→ **To be done**: Please repeat the art fair text starting with "Prometeogallery, participating in" and going on through "Photo: Stephanie Bailey.", switching "booth" out for "stand".

→ **Source**:
But while the gallery list was clearly national, the art on show was global in scope, with Vettese's direction breaking down divisions between the fair's gallery sectors so that they blend into one another—from Main (modern and contemporary) and its sub-section 'Modernity' (spotlighting lesser known histories and movements), to Photo and Solo Show. (The exception was the Nueva Vista sector, curated by Simone Frangi to showcase emerging talent.)
Prometeogallery, participating in the Modernity sub-section, spotlighted photo documentation of various performances by Regina José Galindo, such as Tierra (2013), for which the artist stood in a field while an excavator dug the ground around her. (Galindo participated in documenta 14, as did Mary Zygouri, whose 2017 embroidered work, Metric of Sappho, was also showing in the booth.) Federica Schiavo Gallery grouped geometric abstractions on canvas by Svenja Deininger and Carla Brörmann, alongside equally abstract works on paper by Salvatore Arancio; and Primo Marella Gallery represented Abdoulaye Konaté, He Wei, Ruben Pang, and Joël Andrianomearisoa, among others.
Works by Christto & Andrew on view at Metronom, Arte Fiera, Bologna (2–5 February 2018). Photo: Stephanie Bailey.

→ **Data provided**:
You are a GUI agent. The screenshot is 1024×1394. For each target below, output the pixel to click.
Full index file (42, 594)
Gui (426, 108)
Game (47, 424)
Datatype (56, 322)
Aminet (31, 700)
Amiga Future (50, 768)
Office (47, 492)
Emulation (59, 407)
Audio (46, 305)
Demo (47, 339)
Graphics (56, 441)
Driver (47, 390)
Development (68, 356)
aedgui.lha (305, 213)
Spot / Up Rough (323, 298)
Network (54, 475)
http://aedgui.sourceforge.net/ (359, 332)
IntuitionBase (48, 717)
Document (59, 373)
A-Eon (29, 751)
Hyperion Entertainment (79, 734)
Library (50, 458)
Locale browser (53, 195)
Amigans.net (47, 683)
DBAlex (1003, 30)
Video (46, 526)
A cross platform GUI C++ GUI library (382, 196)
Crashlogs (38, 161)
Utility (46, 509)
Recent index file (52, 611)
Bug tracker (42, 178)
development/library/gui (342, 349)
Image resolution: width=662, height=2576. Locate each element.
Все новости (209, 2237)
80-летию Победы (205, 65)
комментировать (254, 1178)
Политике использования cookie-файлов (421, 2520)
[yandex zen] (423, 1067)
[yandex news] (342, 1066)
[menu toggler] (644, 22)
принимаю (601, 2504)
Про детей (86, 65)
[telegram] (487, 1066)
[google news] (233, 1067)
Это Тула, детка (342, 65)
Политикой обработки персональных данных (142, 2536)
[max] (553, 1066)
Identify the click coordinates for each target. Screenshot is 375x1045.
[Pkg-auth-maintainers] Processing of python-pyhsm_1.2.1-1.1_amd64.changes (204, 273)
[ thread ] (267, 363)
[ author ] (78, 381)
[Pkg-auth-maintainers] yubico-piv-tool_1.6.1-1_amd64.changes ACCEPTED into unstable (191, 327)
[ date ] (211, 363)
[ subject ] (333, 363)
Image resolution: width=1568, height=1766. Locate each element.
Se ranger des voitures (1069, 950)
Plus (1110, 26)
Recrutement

→ **Task output**:
Prometeogallery, participating in the Modernity sub-section, spotlighted photo documentation of various performances by Regina José Galindo, such as Tierra (2013), for which the artist stood in a field while an excavator dug the ground around her. (Galindo participated in documenta 14, as did Mary Zygouri, whose 2017 embroidered work, Metric of Sappho, was also showing in the stand.) Federica Schiavo Gallery grouped geometric abstractions on canvas by Svenja Deininger and Carla Brörmann, alongside equally abstract works on paper by Salvatore Arancio; and Primo Marella Gallery represented Abdoulaye Konaté, He Wei, Ruben Pang, and Joël Andrianomearisoa, among others.
Works by Christto & Andrew on view at Metronom, Arte Fiera, Bologna (2–5 February 2018). Photo: Stephanie Bailey.